What you are asked to do ▸
Everything in the data below should be restated word for word.

-- Opening Marker --

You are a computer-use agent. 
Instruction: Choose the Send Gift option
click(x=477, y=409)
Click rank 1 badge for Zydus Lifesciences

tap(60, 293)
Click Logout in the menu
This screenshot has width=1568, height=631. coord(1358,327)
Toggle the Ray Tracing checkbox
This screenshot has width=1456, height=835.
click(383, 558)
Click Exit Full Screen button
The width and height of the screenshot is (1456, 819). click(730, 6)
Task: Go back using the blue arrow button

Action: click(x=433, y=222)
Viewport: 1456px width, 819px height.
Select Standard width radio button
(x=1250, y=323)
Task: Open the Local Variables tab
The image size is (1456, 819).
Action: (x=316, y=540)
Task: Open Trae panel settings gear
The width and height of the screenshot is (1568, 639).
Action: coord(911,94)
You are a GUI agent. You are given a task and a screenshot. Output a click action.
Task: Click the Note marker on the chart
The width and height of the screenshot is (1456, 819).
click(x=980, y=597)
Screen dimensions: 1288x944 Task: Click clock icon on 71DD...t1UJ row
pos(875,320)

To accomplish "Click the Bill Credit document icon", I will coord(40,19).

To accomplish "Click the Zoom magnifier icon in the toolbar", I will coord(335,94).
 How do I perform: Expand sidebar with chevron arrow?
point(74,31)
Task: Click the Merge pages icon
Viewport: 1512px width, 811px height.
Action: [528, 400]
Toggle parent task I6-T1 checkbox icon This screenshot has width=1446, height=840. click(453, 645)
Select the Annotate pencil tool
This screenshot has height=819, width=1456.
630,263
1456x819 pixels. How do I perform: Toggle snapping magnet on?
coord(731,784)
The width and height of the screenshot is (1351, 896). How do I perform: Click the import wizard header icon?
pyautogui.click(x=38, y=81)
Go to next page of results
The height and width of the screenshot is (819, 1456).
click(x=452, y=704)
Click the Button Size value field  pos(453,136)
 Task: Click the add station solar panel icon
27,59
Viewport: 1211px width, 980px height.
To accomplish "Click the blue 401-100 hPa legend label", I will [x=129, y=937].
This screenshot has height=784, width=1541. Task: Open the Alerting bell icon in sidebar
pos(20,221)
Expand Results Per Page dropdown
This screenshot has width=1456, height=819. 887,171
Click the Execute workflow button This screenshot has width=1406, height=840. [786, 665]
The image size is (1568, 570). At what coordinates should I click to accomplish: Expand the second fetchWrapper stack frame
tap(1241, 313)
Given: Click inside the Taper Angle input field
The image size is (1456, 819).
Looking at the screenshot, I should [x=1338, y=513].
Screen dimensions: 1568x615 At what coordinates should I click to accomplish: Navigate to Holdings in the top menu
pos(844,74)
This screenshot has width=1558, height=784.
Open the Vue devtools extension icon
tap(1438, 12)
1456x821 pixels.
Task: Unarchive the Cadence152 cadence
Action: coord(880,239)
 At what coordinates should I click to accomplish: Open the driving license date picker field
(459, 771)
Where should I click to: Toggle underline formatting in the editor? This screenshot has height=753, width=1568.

-- Closing Marker --

Output for this exercise ▸
You are a computer-use agent. 
Instruction: Choose the Send Gift option
click(x=477, y=409)
Click rank 1 badge for Zydus Lifesciences

tap(60, 293)
Click Logout in the menu
This screenshot has width=1568, height=631. coord(1358,327)
Toggle the Ray Tracing checkbox
This screenshot has width=1456, height=835.
click(383, 558)
Click Exit Full Screen button
The width and height of the screenshot is (1456, 819). click(730, 6)
Task: Go back using the blue arrow button

Action: click(x=433, y=222)
Viewport: 1456px width, 819px height.
Select Standard width radio button
(x=1250, y=323)
Task: Open the Local Variables tab
The image size is (1456, 819).
Action: (x=316, y=540)
Task: Open Trae panel settings gear
The width and height of the screenshot is (1568, 639).
Action: coord(911,94)
You are a GUI agent. You are given a task and a screenshot. Output a click action.
Task: Click the Note marker on the chart
The width and height of the screenshot is (1456, 819).
click(x=980, y=597)
Screen dimensions: 1288x944 Task: Click clock icon on 71DD...t1UJ row
pos(875,320)

To accomplish "Click the Bill Credit document icon", I will coord(40,19).

To accomplish "Click the Zoom magnifier icon in the toolbar", I will coord(335,94).
 How do I perform: Expand sidebar with chevron arrow?
point(74,31)
Task: Click the Merge pages icon
Viewport: 1512px width, 811px height.
Action: [528, 400]
Toggle parent task I6-T1 checkbox icon This screenshot has width=1446, height=840. click(453, 645)
Select the Annotate pencil tool
This screenshot has height=819, width=1456.
630,263
1456x819 pixels. How do I perform: Toggle snapping magnet on?
coord(731,784)
The width and height of the screenshot is (1351, 896). How do I perform: Click the import wizard header icon?
pyautogui.click(x=38, y=81)
Go to next page of results
The height and width of the screenshot is (819, 1456).
click(x=452, y=704)
Click the Button Size value field  pos(453,136)
 Task: Click the add station solar panel icon
27,59
Viewport: 1211px width, 980px height.
To accomplish "Click the blue 401-100 hPa legend label", I will [x=129, y=937].
This screenshot has height=784, width=1541. Task: Open the Alerting bell icon in sidebar
pos(20,221)
Expand Results Per Page dropdown
This screenshot has width=1456, height=819. 887,171
Click the Execute workflow button This screenshot has width=1406, height=840. [786, 665]
The image size is (1568, 570). At what coordinates should I click to accomplish: Expand the second fetchWrapper stack frame
tap(1241, 313)
Given: Click inside the Taper Angle input field
The image size is (1456, 819).
Looking at the screenshot, I should [x=1338, y=513].
Screen dimensions: 1568x615 At what coordinates should I click to accomplish: Navigate to Holdings in the top menu
pos(844,74)
This screenshot has width=1558, height=784.
Open the Vue devtools extension icon
tap(1438, 12)
1456x821 pixels.
Task: Unarchive the Cadence152 cadence
Action: coord(880,239)
 At what coordinates should I click to accomplish: Open the driving license date picker field
(459, 771)
Where should I click to: Toggle underline formatting in the editor? This screenshot has height=753, width=1568.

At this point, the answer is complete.